Tudo passa por um controle e supervisão milimétrica sem dar espaço aos filhos e colheradas aos enteados, porque criar instituições sérias é com pessoas, procedimentos e condições infraestruturais à medida (e hoje, com plataformas informáticas incluidas). Se queremos resultados vantajosos para todos, temos que ter as pessoas certas (com formação e experiência profissional na área em que trabalha), boas condições laborais, e para o caso do sistema financeiro, com plataformas informáticas que sirvam de ponte segura entre as informações dos bancos comerciais e o banco central, e todas as outras instituições que fazem parte do mercado de capitais entre si: tanto as empresas, as bolsas de valores, as corretoras, e afins. Bem como a implentação de normas e procedimentos rigorosamente observados por todos os actores do sistema, com particular ênfase pelas equipes de supervisão. Estas condições existem ? Não sei!


O que sei que existe e não devia existir, de jeito nenhum, são os atropelos às normas e procedimentos. Ainda há poucos dias vazou para a internet o documento onde a ministra das finanças se queixa da inobservância das normas em relação à contratação pública, das interferências de que o seu ministério tem sido alvo e etc.
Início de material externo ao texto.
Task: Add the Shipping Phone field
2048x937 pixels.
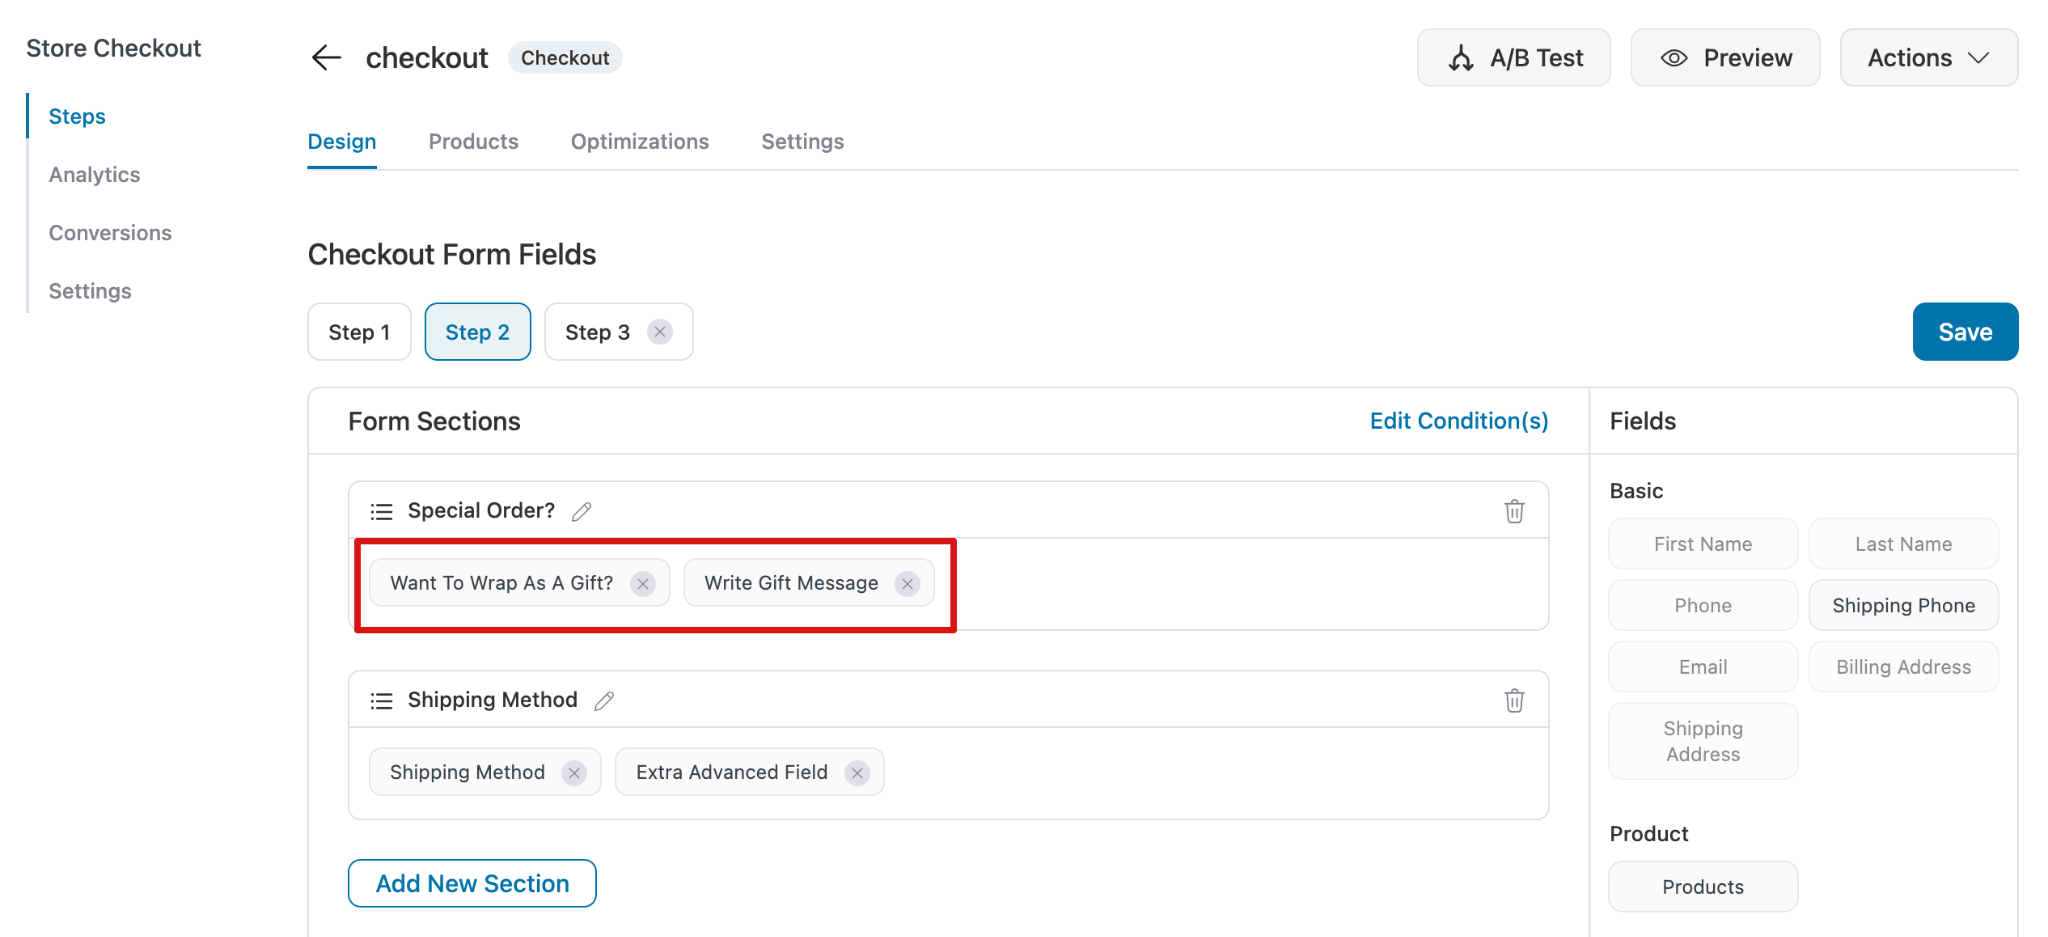Action: pos(1902,606)
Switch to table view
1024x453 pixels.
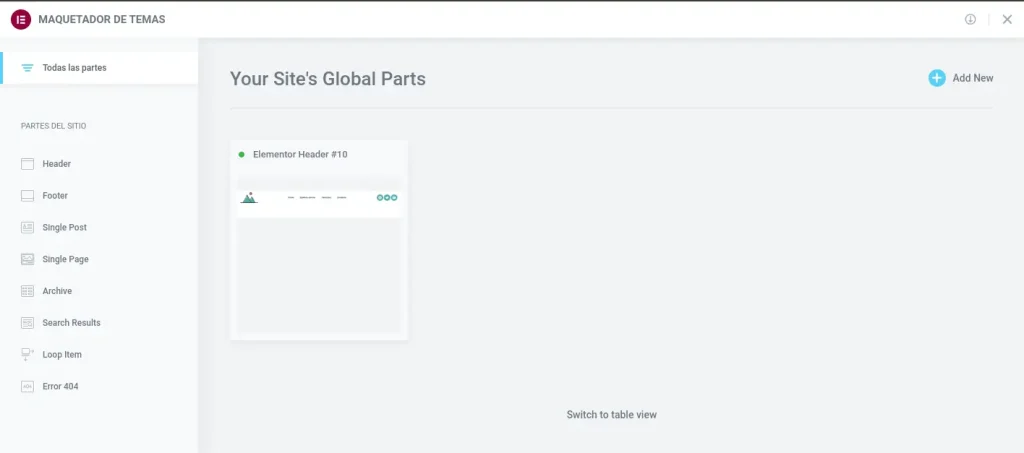click(611, 415)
Prova bastante que há ainda um longo caminho a percorrer para normalisarmos este país. As interferências vindas da órbita politico partidária têm que deixar de existir, ou no mínimo baixar significativamente de intensidade. O Senhor Ordens Superiores tem que morrer.


Apostem na ciência e parem de improvisar. O emprego do empirismo e do senso comum na governação já se mostrou desastroso na nossa terra. Criem normas e procedimentos para todos os sectores e áreas de actuação, mas mais importante, observem-nas, respeitem-nas e apliquem-nas. Empreguem o conhecimento científico, a informação e o saber que parte do princípio das análises dos factos reais e cientificamente comprovados. Ao contrário do senso comum que não se baseia em métodos ou conclusões científicas, e sim na crença, no modo comum e espontâneo de assimilar informações e conhecimentos úteis no quotidiano, para ser reconhecido como um conhecimento científico, este deve ser baseado em observações e experimentações, que servem para atestar a veracidade ou falsidade de determinada teoria.